> [Exercise objective] Carry on the discussion about fueling for rides of one to one and a half hours, starting right after its final sentence.

> [Document extract]
○ ○ ○ ○ ○

Fuel questions for 1-1.5hr efforts

I have a couple questions about fueling fairly short efforts. Assume that I have my regular meals planned out wisely, and I’m using simple sugars like shot blocks or gels for in-ride fuel in these questions.

  1. I’m trying to work out some fueling strategy and I was wondering when to end fueling? If I have 20-30 min left in an event or training session will sugar intake even be usable before I’m finished? Where is the breaking point of the fuel actually being available?

  2. I’m well aware of the 60g/30g carbs per hour, but how specifically does that play out? Trickle 15g/7g every 15min? Take it all at once at the start of each hour? When EXACTLY would you fuel your 90g/45g for a 1.5hr effort?

Thanks everyone!

For efforts less than 2 hours you likely don’t need any fueling, even really tough workouts. So, rather than trying to figure out the maximum, I personally think a better strategy is to work backwards starting with nothing. How long can you do hard workouts with no nutrition? What happens when you try to ride an hour without any in-ride fuel? If nothing (and chances are that’s the case for most people), then what about 90mins? 2 hours? Where is the breaking point? Once you have that figured out, then you can work on experimentation to mitigate it. Maybe it’s a gel every 30 mins. Maybe it’s a banana or a rice cake at an hour. I personally think it’s a better approach to try and train your body to go as long as possible without fuel, rather than teach your body that it needs the maximum.

○ ○ ○ ○ ○

Stored items
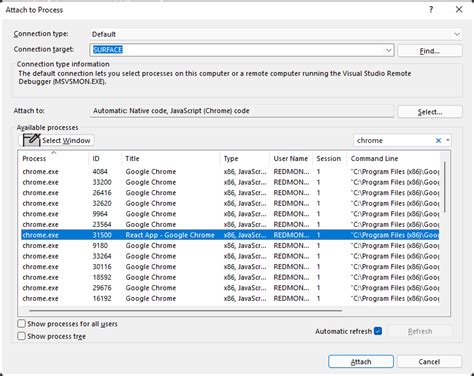Enable Show processes for all users
The height and width of the screenshot is (376, 474).
[21, 324]
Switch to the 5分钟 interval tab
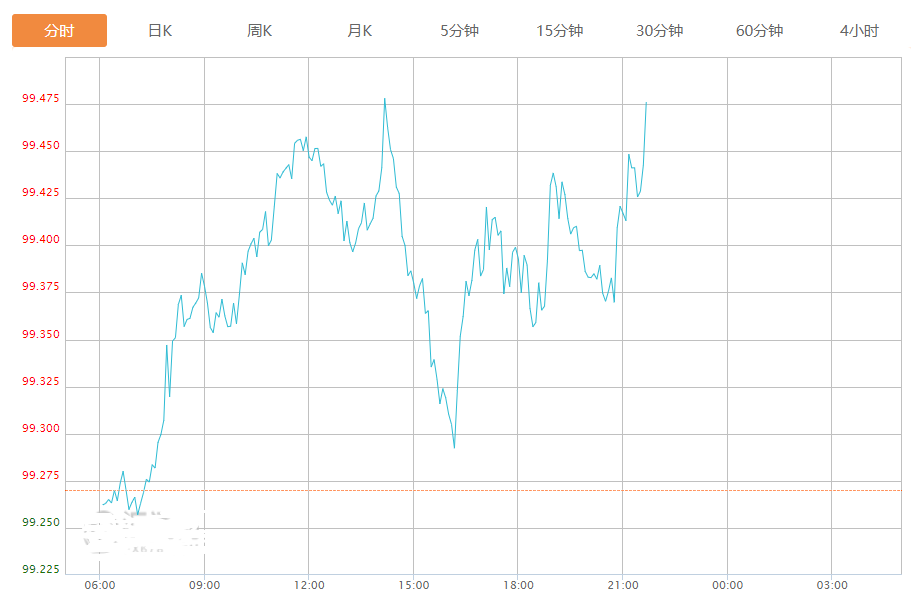 pyautogui.click(x=460, y=31)
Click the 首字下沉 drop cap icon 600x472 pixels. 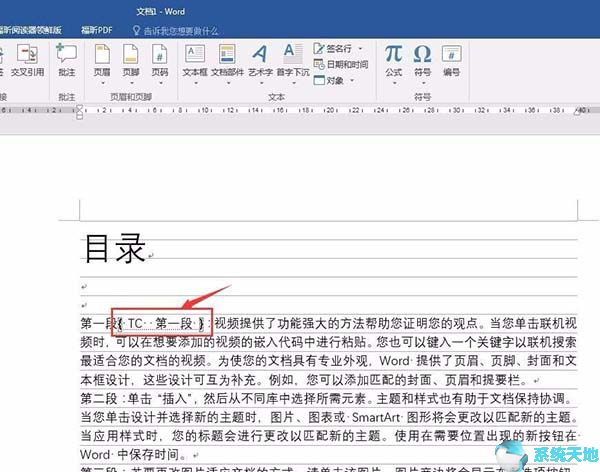coord(291,58)
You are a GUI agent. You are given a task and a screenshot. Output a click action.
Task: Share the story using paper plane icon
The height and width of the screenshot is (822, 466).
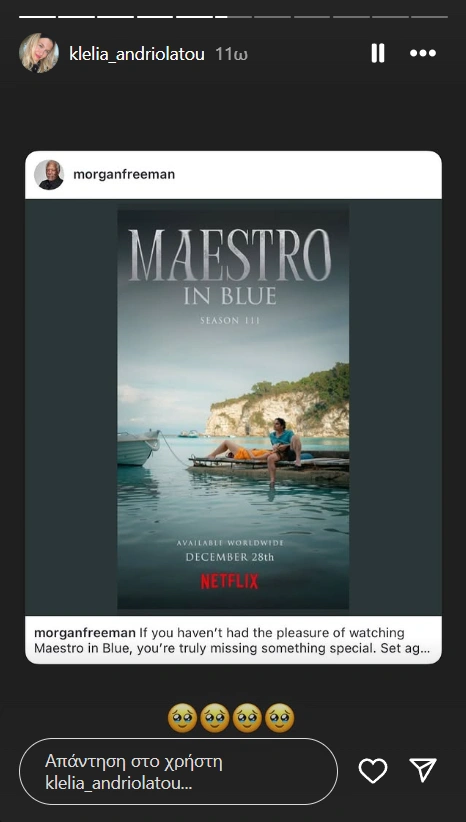(x=423, y=771)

○ ○ ○ ○ ○

> [Answer to this task]
I eat dinner around 7pm in the evening, then usually ride in the morning around 7am. I always ride without any food in between and I’ve not found a mid-volume workout that I couldn’t complete due to nutrition. I have a bowl of overnight soaked oats ready to go for post-ride nutrition and then on with the rest of the day.


Assuming it is a maximal effort type event I would just plan on using sport drink. Taking on ~200 cal spread between two bottles would be fine. If the nutrition is ‘free’ don’t need to worry about the last 30 min problem. Just keep drinking.

I agree with @ErickVH, for short sweat spot and up intensity use a sports drink. I prefer Heed. A sports drink will still be useful in the last 30 mins if you have high efforts remaining. Possibly some placebo affect working here as well. If you’re looking to cut weight or train your body to other fuel sources then use @julianoliver approach. However, expect to have some “failed” workouts is you’re walking the line between proper on the bike nutrition.

All that being said, nutrition is very personal and what works for one doesn’t for another. You need to find out what works for you with some experimentation.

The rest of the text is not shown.